Nvidia invests $2 billion stake in Synopsys for advanced chip design tools and simulation capabilities.
As part of its effort to spread GPUs everywhere, Nvidia is investing $2 billion into simulation giant Synopsys. The investment will see the GPU kingmaker purchase $2 billion of Synopsys common stock at a price of $414.79 a share, representing the latest development in a years-long relationship between the two companies. While Nvidia's GPUs have become synonymous with AI in recent years, they have been deployed across numerous workloads far beyond machine learning, from semiconductor manufacturing and physics simulations to electronic design automation. According to Nvidia CEO Jensen Huang during a press conference on Monday, "Something that would take weeks could now happen in hours."
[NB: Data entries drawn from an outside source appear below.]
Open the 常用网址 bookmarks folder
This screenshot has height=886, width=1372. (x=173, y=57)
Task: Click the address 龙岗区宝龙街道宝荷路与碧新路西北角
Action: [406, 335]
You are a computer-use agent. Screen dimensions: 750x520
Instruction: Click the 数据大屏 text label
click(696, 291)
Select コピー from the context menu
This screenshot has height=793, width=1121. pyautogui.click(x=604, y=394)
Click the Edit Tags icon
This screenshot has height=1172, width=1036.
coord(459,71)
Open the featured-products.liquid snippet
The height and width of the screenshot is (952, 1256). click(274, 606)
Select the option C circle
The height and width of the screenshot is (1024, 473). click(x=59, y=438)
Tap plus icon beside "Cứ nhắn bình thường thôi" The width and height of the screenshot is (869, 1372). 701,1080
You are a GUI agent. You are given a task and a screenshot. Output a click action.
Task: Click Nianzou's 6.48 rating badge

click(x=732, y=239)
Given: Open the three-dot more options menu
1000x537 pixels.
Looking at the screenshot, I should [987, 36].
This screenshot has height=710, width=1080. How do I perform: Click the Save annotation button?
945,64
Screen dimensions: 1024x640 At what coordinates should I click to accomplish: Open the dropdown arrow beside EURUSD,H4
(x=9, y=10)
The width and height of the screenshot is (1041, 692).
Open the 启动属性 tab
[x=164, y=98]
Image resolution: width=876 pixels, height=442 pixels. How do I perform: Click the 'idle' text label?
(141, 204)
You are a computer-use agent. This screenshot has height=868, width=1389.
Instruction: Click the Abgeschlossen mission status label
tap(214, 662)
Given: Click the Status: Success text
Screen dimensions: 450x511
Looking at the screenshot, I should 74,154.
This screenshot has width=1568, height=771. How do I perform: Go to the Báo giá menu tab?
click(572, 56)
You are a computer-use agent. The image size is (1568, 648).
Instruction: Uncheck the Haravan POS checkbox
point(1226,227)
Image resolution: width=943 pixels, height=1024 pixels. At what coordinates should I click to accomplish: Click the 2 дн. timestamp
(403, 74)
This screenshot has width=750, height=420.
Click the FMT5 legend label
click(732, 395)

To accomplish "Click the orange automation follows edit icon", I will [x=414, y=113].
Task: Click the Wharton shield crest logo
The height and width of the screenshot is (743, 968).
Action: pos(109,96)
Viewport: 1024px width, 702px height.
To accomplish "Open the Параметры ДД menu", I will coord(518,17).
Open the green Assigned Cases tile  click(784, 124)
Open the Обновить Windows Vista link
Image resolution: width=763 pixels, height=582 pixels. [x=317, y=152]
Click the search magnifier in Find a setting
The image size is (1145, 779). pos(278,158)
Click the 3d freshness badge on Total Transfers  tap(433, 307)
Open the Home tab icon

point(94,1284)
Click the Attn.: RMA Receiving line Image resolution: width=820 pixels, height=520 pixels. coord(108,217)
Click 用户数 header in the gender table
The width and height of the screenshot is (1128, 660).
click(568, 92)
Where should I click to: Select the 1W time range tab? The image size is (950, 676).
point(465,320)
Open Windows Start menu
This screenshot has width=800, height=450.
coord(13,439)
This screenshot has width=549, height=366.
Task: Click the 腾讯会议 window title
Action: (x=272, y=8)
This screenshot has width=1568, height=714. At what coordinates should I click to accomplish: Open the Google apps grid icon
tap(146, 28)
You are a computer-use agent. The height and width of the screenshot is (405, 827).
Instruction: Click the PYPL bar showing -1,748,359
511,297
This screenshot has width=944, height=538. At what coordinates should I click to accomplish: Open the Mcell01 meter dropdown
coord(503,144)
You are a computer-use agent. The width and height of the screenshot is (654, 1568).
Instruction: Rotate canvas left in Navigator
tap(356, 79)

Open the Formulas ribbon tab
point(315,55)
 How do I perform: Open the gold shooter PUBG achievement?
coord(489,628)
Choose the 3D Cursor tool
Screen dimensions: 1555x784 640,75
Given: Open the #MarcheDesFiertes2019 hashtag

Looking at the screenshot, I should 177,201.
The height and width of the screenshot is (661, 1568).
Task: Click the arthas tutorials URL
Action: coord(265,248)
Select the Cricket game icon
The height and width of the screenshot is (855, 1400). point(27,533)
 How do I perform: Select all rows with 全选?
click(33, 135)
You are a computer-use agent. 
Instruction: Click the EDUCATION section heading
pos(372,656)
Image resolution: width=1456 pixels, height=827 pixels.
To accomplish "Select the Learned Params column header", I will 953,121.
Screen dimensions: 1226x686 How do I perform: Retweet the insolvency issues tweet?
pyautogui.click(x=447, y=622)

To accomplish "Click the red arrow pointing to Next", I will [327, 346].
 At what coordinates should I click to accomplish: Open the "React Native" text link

Synopsys has been one of the most enthusiastic adopters of Nvidia's technology. At GTC this spring, the company touted up to a 30x speedup for circuit simulations running in its PrimeSIM suite and up to a 20x speedup across its Proteus computational lithography suite using Nvidia's latest generation of Blackwell accelerators. Synopsys also utilizes Nvidia's NeMo frameworks and NIMs—containerized models containing everything necessary to run them at scale—to power its AI knowledge assistant. According to Synopsys CEO Sassine Ghazi, "We started redesigning some of our products about 7 years ago on Nvidia GPUs using the CUDA layer and in a number of cases, we've seen a significant speedup." As part of today's deal, the duo has committed to expanding support for Nvidia hardware and CUDA-X libraries to a broader range of applications and services, including developing digital twins for industries like semiconductor design and manufacturing, robotics, aerospace, automotive, and energy.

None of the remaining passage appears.